Rule 15 of the Federal Rules of Civil Procedure declares that leave to amend be freely given when justice so requires. InFoman v. Davis, 371 U.S. 178, 182 (1962), the United States Supreme Court instructed courts to heed this mandate, holding that amendments should be freely allowed in the absence of considerations such as undue delay, bad faith, repeated failure to cure deficiencies, undue prejudice to the opposing party, or futility of the amendment. Foman, 371 U.S. at 182; see also Davis v. Piper Aircraft Corp., 615 F.2d 606, 613 (4th Cir. 1980) (stating that in exercising its discretion, the court should focus on prejudice, futility and bad faith as the only legitimate concerns in denying leave to amend, as only these concerns truly relate to the protection of the judicial system or other litigants).

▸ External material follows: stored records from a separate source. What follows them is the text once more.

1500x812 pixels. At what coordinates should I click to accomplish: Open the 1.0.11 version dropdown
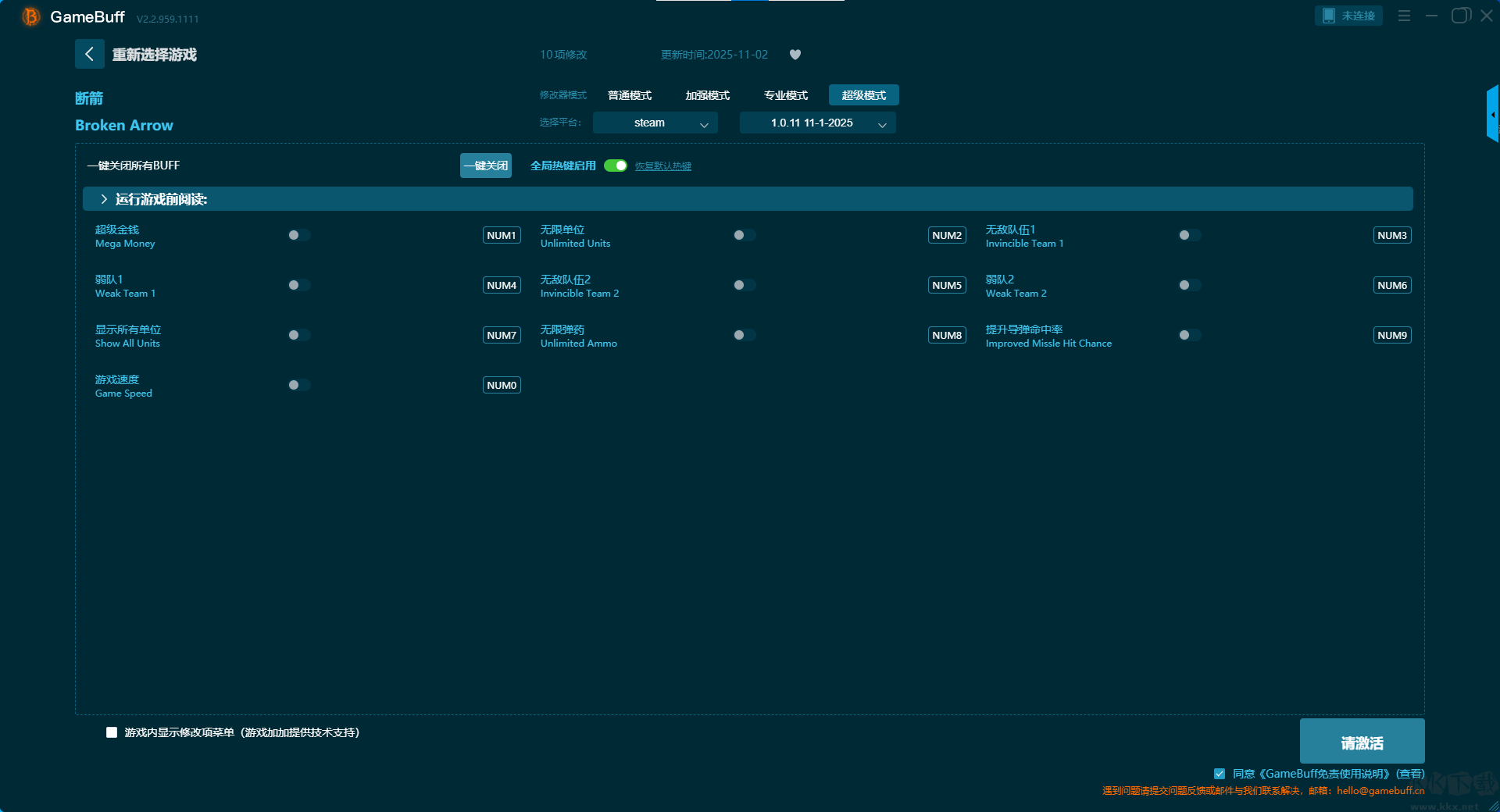coord(817,123)
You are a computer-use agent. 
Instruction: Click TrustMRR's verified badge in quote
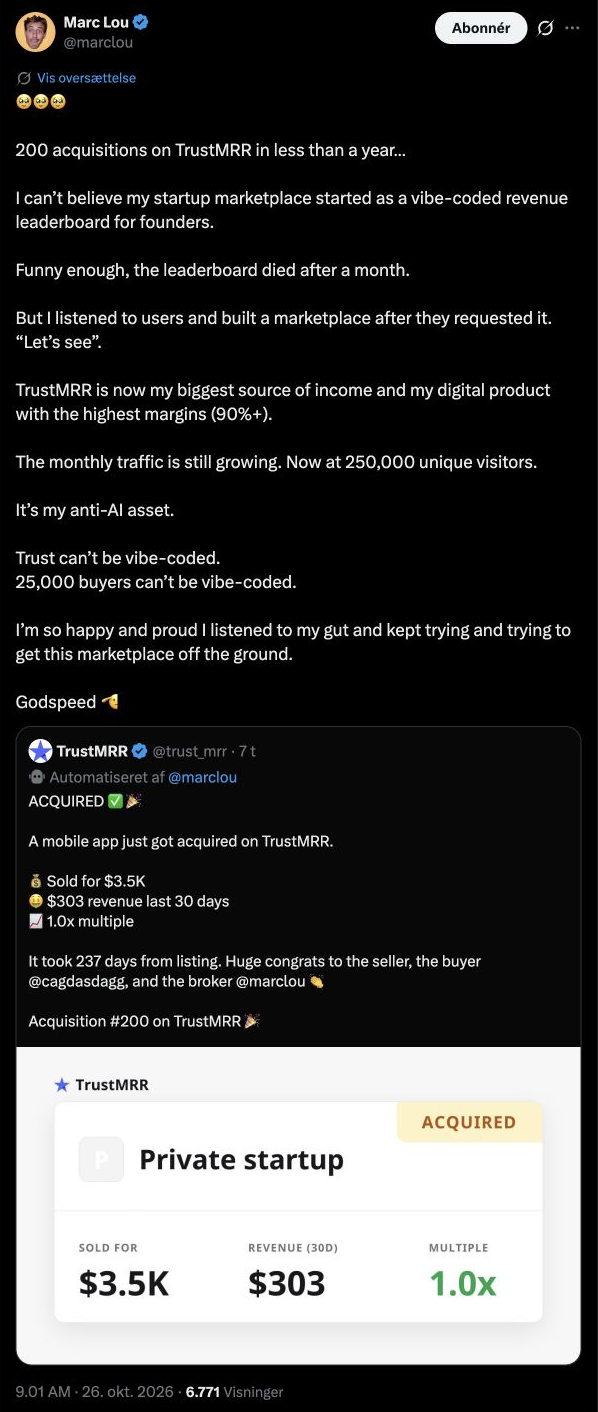[141, 751]
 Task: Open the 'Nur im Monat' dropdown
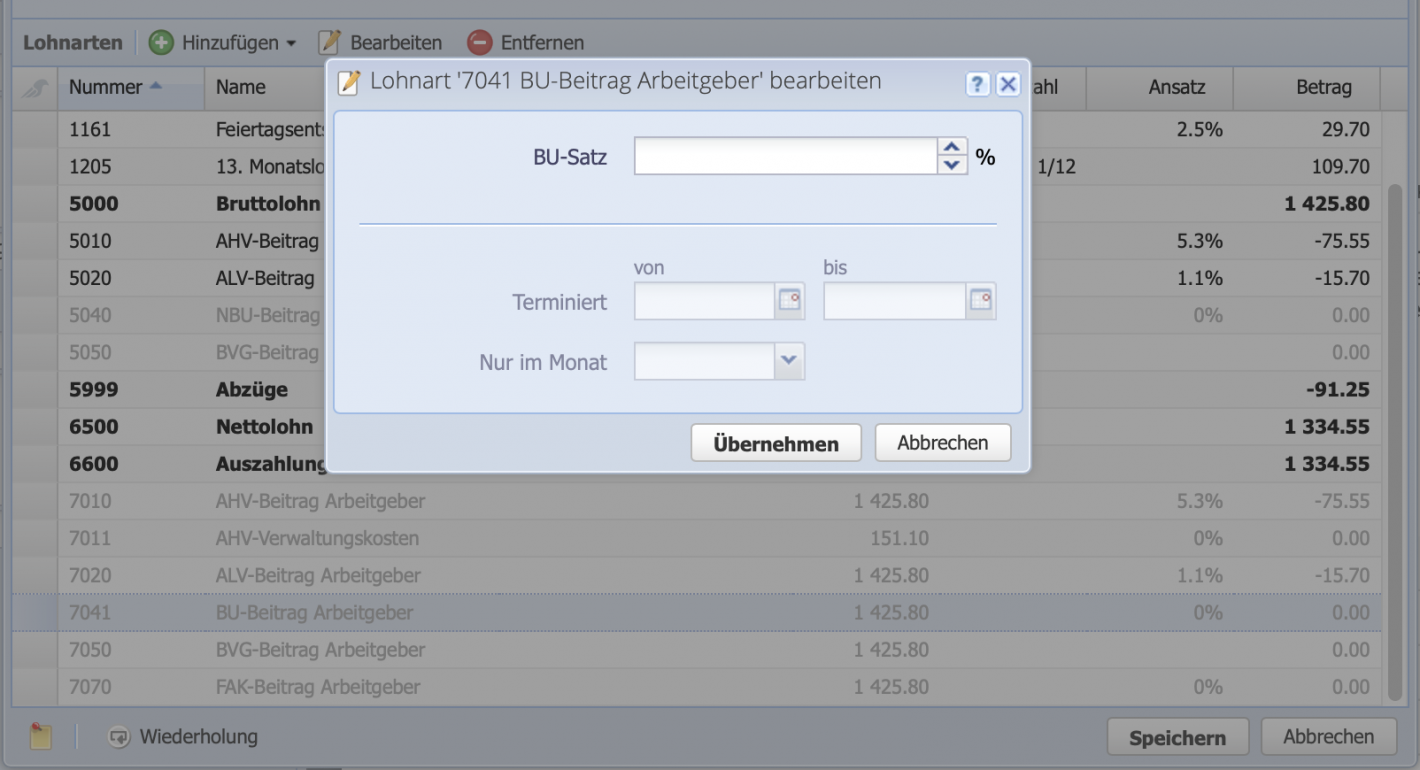789,361
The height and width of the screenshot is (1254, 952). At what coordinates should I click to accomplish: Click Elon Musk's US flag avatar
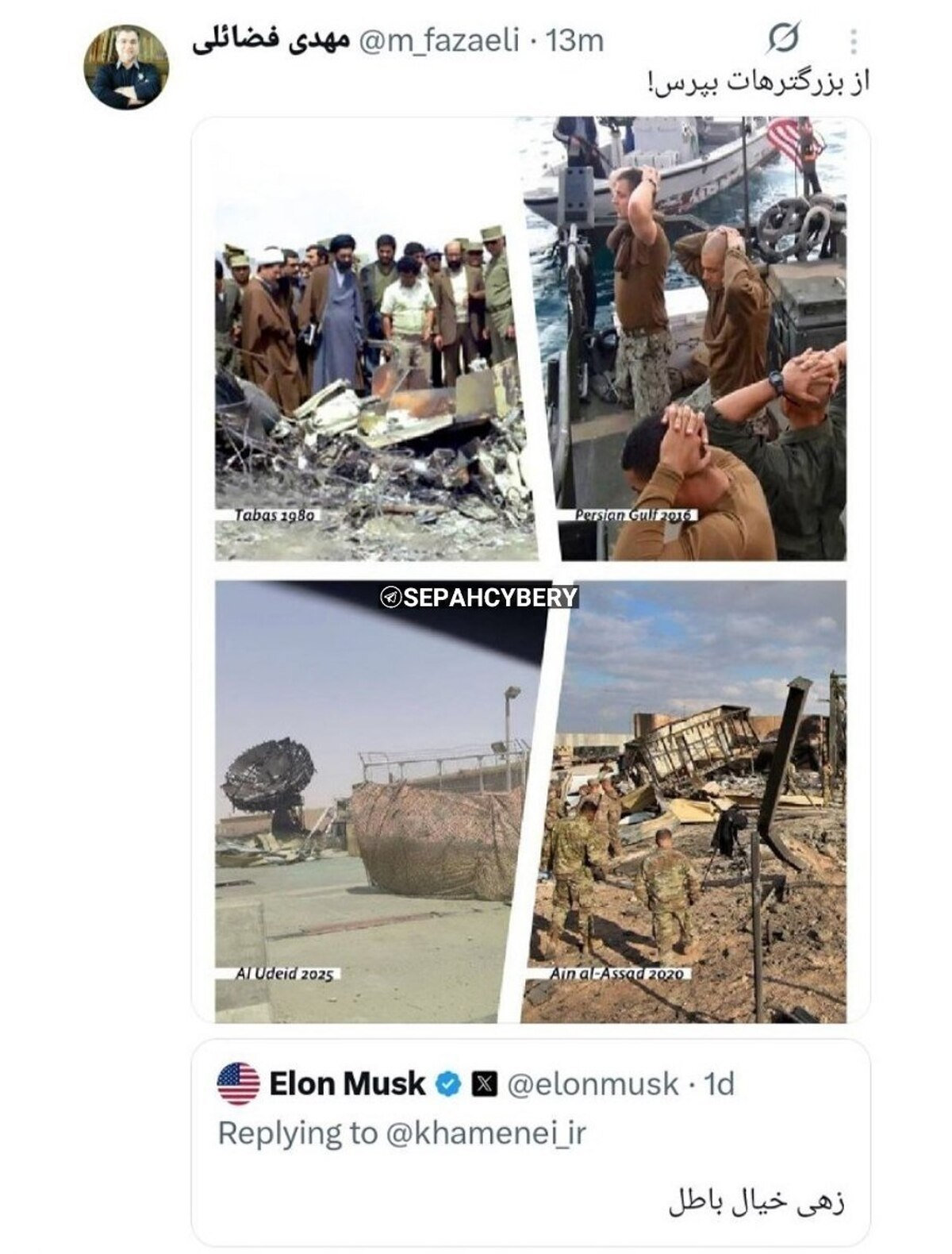tap(238, 1083)
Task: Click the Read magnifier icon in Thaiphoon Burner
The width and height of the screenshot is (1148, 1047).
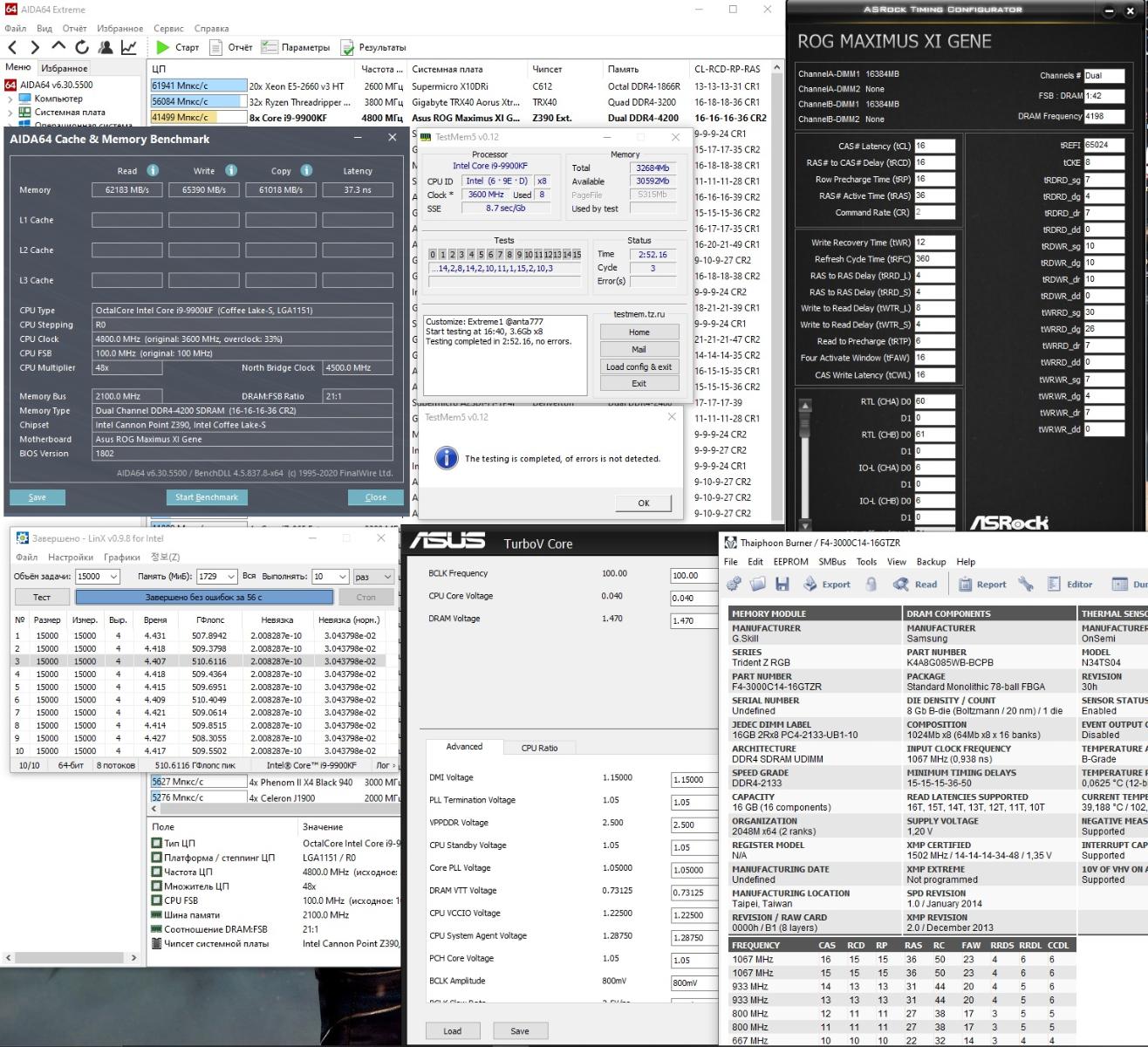Action: (901, 585)
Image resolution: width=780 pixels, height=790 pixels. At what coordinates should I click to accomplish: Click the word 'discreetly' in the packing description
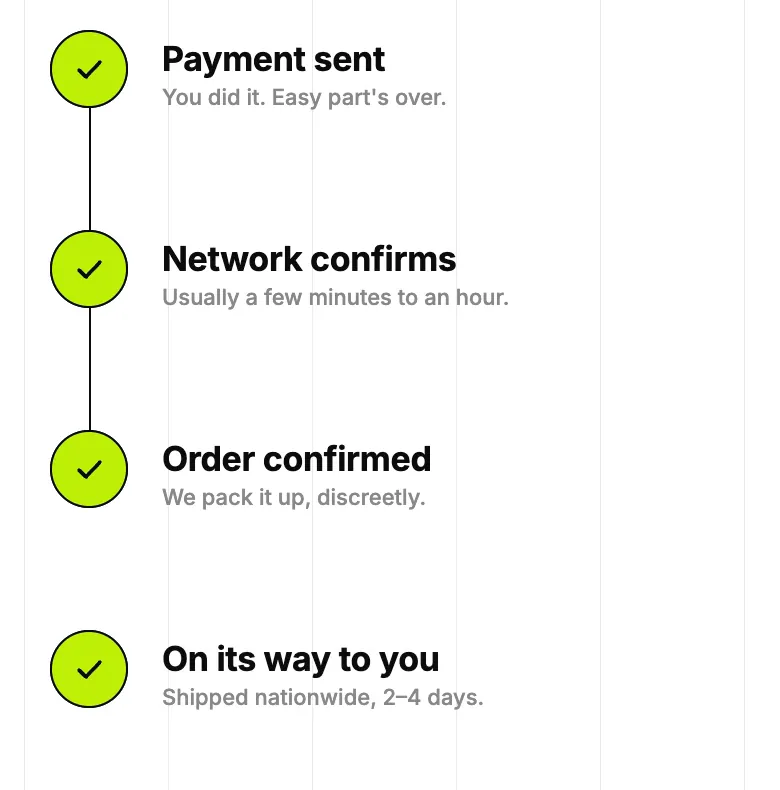pyautogui.click(x=369, y=498)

Pursuant to the prevailing case law, leave to amend must be granted in this case. To hold otherwise would be an abuse of discretion. Defendant has offered the court no sufficient reason for withholding leave to amend. No evidence of bad faith has been presented, and the fact that Eisen's first motion for leave to amend is still pending in this court proves plaintiff has not been given repeated opportunities to cure deficiencies. Considering the procedural history of this case, the court does not find plaintiff's motion was unduly delayed. The proposed amendment would likewise not be futile, as plaintiff seeks to add new counts to the complaint and clarify existing allegations. Finally, defendant has failed to make an adequate showing of prejudice. The undersigned finds that the fundamental nature of this dispute has remained clear throughout its course, allowing Pulaski ample opportunity to prepare a defense strategy. To the extent that defendant claims prejudice based on increased cost of discovery, the court can remedy such concerns by allocating to plaintiff the additional discovery costs incurred by Pulaski as a result of the amendments to the complaint.
For these reasons, and the reasons stated on the record in open court, it is hereby ORDERED as follows:
(1) Plaintiff's second motion for leave to file an amended complaint dated June 1, 2006 is GRANTED. No further amendments will be allowed.
(2) Plaintiff's first motion for leave to file an amended complaint dated November 14, 2005, originally filed in the United States District Court for the District of Connecticut and now pending in this court, is DENIED as moot.
(3) To alleviate defendant's concern over the cost of additional discovery resulting from this ruling, the court directs plaintiff to pay any expenses incurred by Pulaski in reopening the depositions of witnesses already completed and propounding additional written discovery based on the three new counts added in the amended complaint, as well as any changes made to factual allegations, to the extent that the amended complaint contains such changes.